The central bank earlier this month delivered an upbeat assessment of the economy and signalled a plan to raise rates towards the end of the year or early next year. The move came amid growing uncertainty over the global economy, which is weighing heavily on export-dependent Sweden.
“Several members emphasized that even though the Riksbank can’t act independently of global developments, in many respects Sweden is in a more favorable situation compared with other countries, with continued reasonably strong economic activity and inflation that has been close to target for some time,” the bank said. “The Riksbank therefore has slightly greater degrees of freedom than previously to deviate from monetary policy abroad.”
As expected, Deputy Governor Per Jansson had major doubts about continuing to signal a rate increase. The upbeat minutes were clouded by a key report, which showed unemployment unexpectedly rose to 7.4 percent in August.
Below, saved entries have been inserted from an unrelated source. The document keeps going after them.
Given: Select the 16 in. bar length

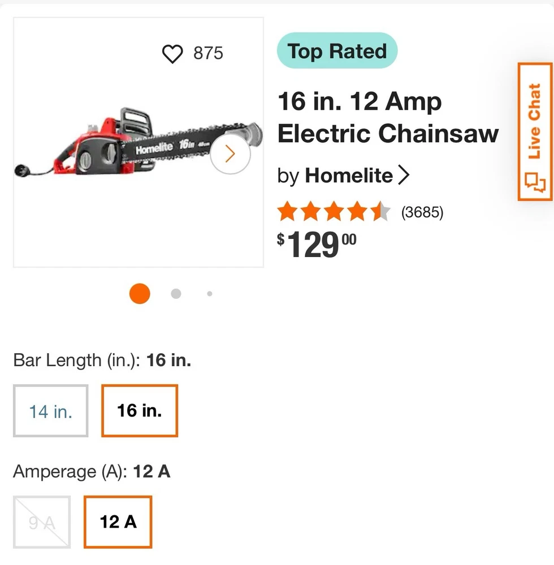Looking at the screenshot, I should (140, 411).
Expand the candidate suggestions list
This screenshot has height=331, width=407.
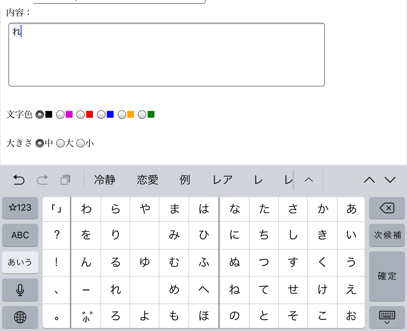[x=309, y=180]
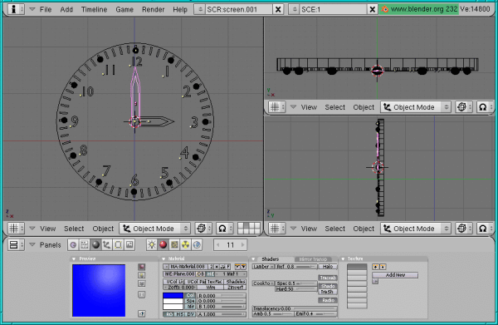Open the Texture buttons icon
This screenshot has width=498, height=325.
174,245
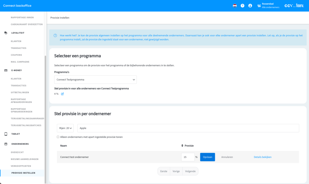Screen dimensions: 309x184
Task: Open Nieuwe aanmeldingen in the sidebar
Action: click(24, 159)
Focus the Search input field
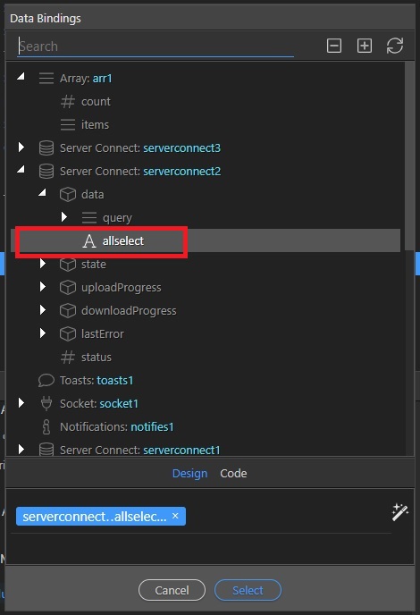Screen dimensions: 420x615 coord(155,46)
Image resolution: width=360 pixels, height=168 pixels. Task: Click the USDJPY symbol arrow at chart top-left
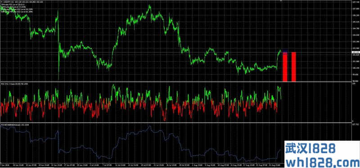[1, 2]
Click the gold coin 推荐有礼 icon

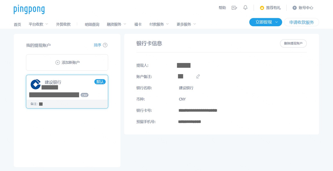262,8
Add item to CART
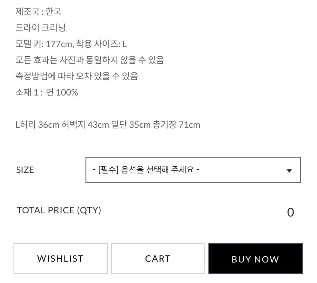 click(158, 258)

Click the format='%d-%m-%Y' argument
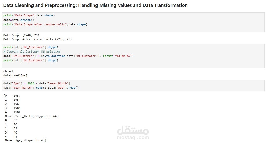[x=117, y=56]
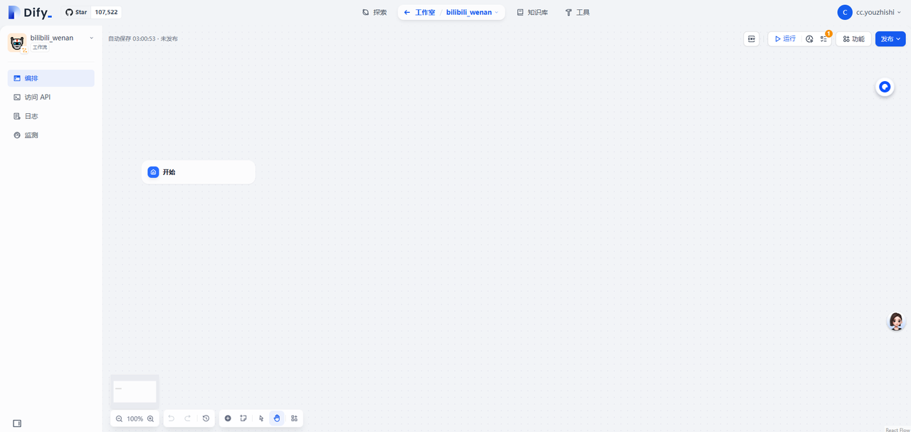This screenshot has height=432, width=911.
Task: Switch to pointer selection mode
Action: 261,418
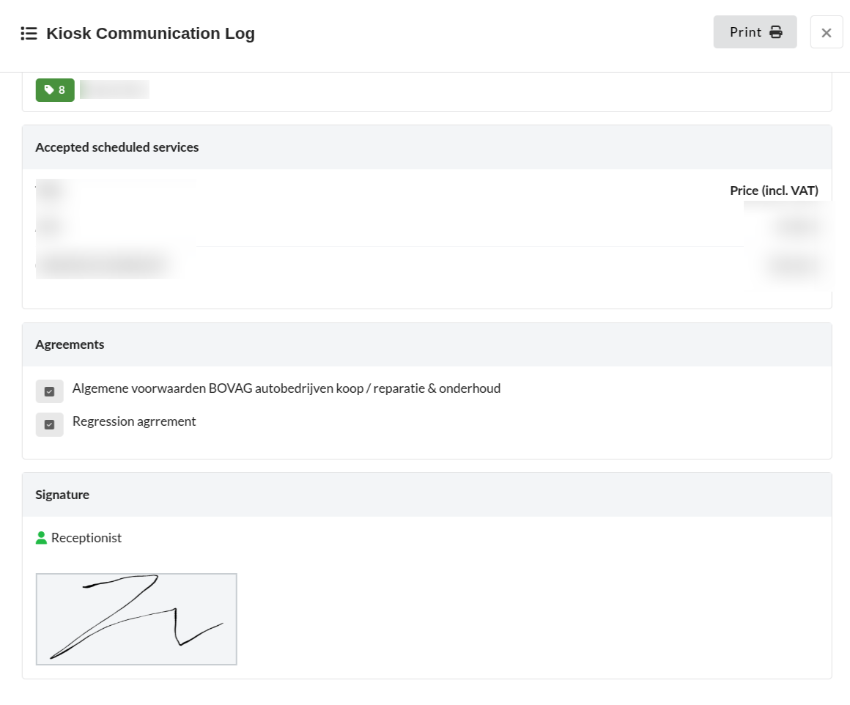Click the printer icon in the Print button
This screenshot has width=850, height=705.
tap(776, 32)
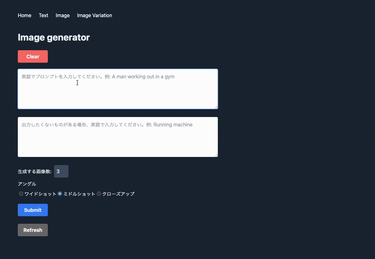Click the アングル section label
The image size is (375, 259).
tap(27, 184)
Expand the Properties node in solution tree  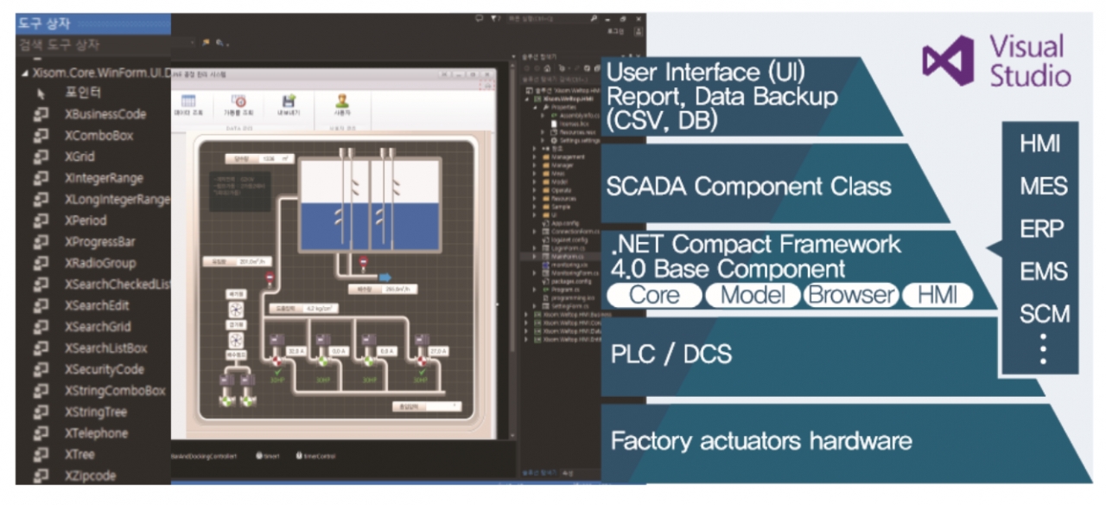pyautogui.click(x=536, y=106)
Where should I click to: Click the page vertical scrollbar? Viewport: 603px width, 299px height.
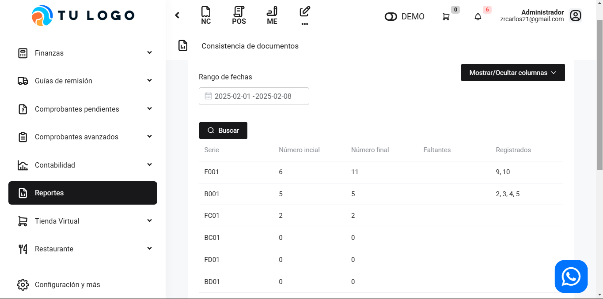pos(599,95)
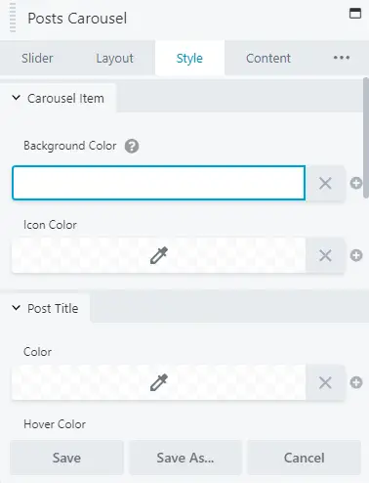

Deputy Governor Henry Ohlsson said, “The Swedish economy is continuing to demonstrate a high level of activity, higher than in the euro area, for example. Inflation is on target. In Sweden, we can conduct our own monetary policy and there are good reasons at present to take advantage of this possibility. At the same time, there is no avoiding that, in the slightly longer term, there is reason not to push on as rapidly with the approaching rate rises that previously adopted repo rate paths have indicated.”